We learn about all these things - and then I try to think how we will return back to our world. How can we spend entire days at baseball fields where there isn't an accessible restroom anywhere, no shade to keep Jake cool, terrain that would be challenging in a wheelchair to navigate, unaccessible parking? How do we expect to get out of the house in time for work when it takes hours to get Jake transferred into the commode chair for showering and bowel program, back to bed to be dressed, into chair, a meal, another transfer into a vehicle, another transfer back into a chair - and somehow there on time? It is a workout for all of us to get through it. 

I know I am spending too much time in the future trying to figure it all out - I talk to others here and we are all doing it, spinning our wheels trying to feel some sense of control in a completely uncontrollable situation. We all remind ourselves to breathe and not worry - we hug one another and dry each others' tears, we take turns for the highs and lows, we give space to one another, I am so thankful for the other women who are here with me. The wives and moms of patients who are feeding their loved ones at the next table while I spill Jake's burrito bowl all over him. The friends who meet me in the hallways and just know. The nurses who take our kids aside to play hide and seek and squirt syringes of water at each other. The doctor who plays football with our boys. The security guard who gives our kids grace when they are racing wheelchairs in the hallway. The workers in the bistro who know Matthias' grilled cheese order and always greet us with smiles and grace. The other kids who just always seem to find us - we always have an extra kid or 4 with us, who keep being kids even when each day is spent at a hospital. The therapists who work with Jake and train us, who engage with our kids and with us - to celebrate every little thing together.

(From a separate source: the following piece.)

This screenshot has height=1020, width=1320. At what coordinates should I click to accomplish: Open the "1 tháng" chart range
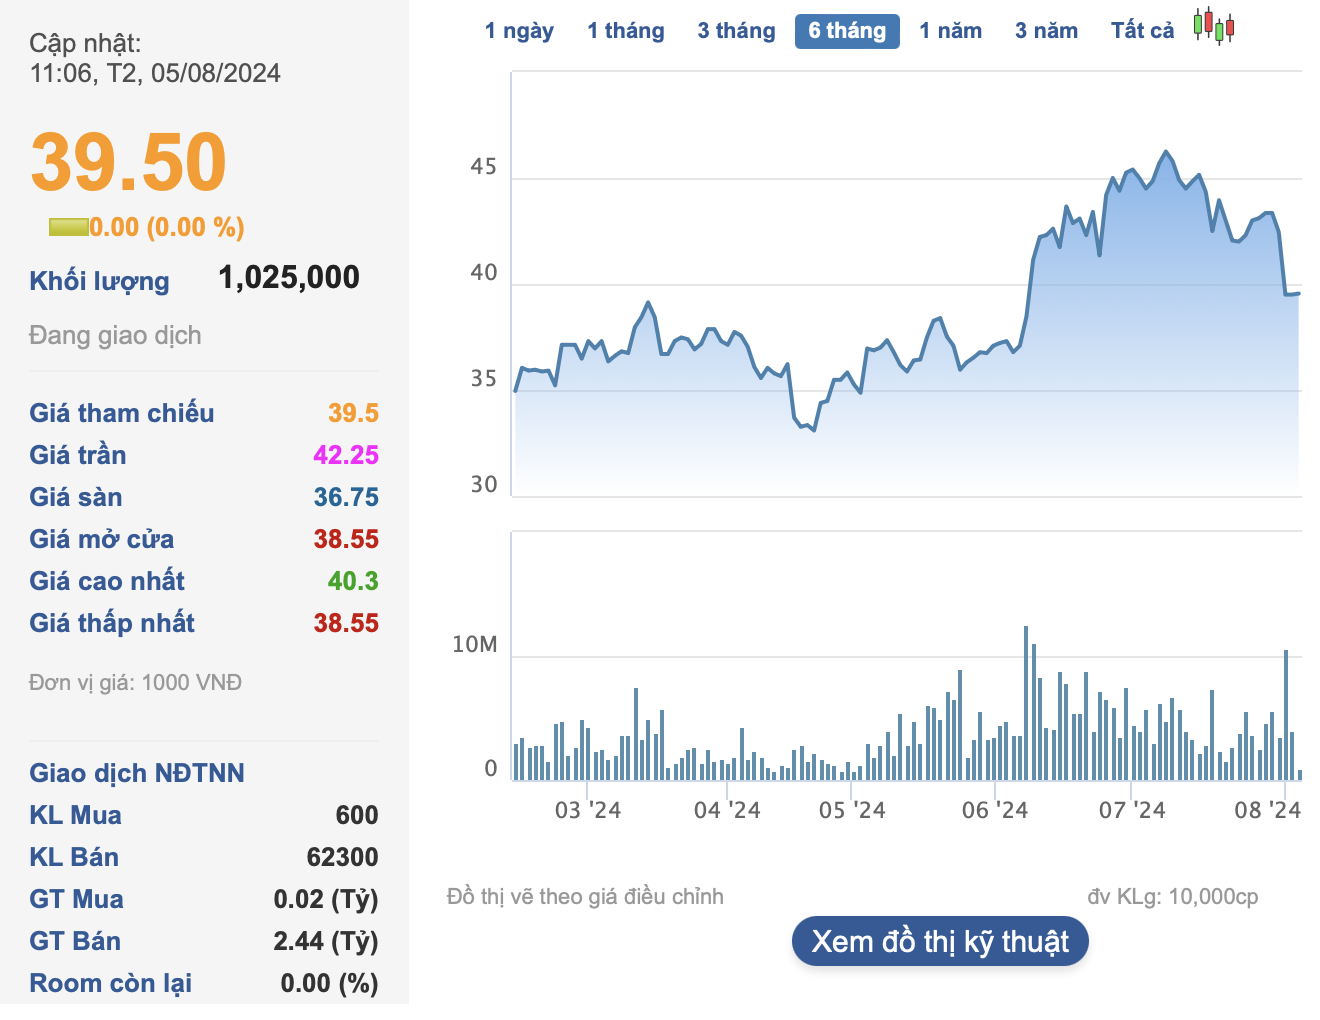pyautogui.click(x=625, y=30)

Waves come and go. When Jake first got hurt, Matthias recited a quote that he read in DogMan: "We can't control the wind, but we can adjust our sails." I love that. The waves keep coming - and I am trying my best to ride them with grace, maybe even learn how to sail. We have met a lot of surfers here, there is something special about our friends who we have met that have learned how to ride the waves. They even seek out the big ones, they embrace them knowing it will be a wild ride. 

Prayer requests: 

• Continued improvement for Jake including stamina and endurance, he has been practicing his manual chair and his arms tire out quickly.
• Protection from sickness and infection for him. 
• Continued relationships and deeper friendships with others here, it sure is a blessing to have each other! 
• For our kids: we really need some more structure, please pray that we figure out a better routine for them to have more structure throughout their days - trying to figure out how that looks and what the options are here, please pray for God to open a door for our kids to have other adults in their lives and even some separate space for all of us (living in a small hospital room and tiny apartment are very different for us). 
• I started a new job to work remotely for CLC - please pray that I figure out my own routine of accomplishing work tasks while being with Jake and our kids during the day. 
• I am also needing to get settled into a routine of working out again, and I would love to get back to making meals and cooking but right now that seems daunting - we are all missing regular food - and getting a little tired of bistro cafeteria food - just not sure how to get it all done.
• Discernment on what to plan for and what to wait on - house modifications, etc.